PROBLEM TO SOLVE:
State how many lines of the items below contain the string "resolution", with case counting. Reply with the number alone.

DATASET EXCERPTS:
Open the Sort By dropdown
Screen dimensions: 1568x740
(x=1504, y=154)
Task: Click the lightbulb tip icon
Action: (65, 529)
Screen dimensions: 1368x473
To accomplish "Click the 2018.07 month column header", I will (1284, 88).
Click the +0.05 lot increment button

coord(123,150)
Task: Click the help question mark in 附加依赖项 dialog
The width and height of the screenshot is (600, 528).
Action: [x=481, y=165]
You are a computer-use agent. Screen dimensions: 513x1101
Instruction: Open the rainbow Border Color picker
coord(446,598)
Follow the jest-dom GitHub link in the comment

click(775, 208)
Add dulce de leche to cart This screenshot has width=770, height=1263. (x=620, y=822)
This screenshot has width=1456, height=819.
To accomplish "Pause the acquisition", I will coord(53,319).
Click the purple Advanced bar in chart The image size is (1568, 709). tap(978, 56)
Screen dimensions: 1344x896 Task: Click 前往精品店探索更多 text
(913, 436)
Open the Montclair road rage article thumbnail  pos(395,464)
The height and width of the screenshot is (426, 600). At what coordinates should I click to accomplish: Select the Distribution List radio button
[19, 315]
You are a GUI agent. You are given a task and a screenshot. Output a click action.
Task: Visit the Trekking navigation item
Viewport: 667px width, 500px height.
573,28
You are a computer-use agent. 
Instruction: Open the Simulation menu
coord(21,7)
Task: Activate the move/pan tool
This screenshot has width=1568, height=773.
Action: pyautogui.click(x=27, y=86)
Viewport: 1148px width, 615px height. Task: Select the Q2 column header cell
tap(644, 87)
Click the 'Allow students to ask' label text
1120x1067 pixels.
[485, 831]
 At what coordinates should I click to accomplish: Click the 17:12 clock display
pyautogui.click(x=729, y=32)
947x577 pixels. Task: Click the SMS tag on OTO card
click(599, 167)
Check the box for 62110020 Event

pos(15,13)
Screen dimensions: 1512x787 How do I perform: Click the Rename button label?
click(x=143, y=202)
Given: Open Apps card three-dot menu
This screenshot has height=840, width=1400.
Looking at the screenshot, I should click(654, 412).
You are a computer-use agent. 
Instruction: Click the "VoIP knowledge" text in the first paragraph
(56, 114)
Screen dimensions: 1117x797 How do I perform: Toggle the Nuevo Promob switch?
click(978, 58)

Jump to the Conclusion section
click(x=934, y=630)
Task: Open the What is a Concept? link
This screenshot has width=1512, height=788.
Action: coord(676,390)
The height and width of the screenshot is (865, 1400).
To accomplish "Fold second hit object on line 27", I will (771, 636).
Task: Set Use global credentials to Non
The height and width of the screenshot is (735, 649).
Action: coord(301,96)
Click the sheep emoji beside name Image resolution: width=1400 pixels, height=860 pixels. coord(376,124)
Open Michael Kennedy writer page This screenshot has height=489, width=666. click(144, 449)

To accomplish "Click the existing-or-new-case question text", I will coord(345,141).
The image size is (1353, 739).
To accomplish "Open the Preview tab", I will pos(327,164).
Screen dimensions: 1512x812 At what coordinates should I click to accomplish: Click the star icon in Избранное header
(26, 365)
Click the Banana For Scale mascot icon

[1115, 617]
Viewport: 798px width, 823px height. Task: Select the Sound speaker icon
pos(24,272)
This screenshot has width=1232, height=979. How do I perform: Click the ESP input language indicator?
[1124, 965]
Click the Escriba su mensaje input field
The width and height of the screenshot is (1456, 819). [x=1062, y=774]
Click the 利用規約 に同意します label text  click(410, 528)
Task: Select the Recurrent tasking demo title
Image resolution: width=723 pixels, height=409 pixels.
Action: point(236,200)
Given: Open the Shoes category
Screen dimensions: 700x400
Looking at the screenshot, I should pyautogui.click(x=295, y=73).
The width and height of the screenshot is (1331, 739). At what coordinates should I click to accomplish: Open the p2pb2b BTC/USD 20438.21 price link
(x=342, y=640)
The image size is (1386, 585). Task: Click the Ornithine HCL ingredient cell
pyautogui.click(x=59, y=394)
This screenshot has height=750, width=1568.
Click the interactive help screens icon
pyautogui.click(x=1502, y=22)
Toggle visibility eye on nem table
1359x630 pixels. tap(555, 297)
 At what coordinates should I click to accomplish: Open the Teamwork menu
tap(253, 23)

EXERCISE ANSWER:
2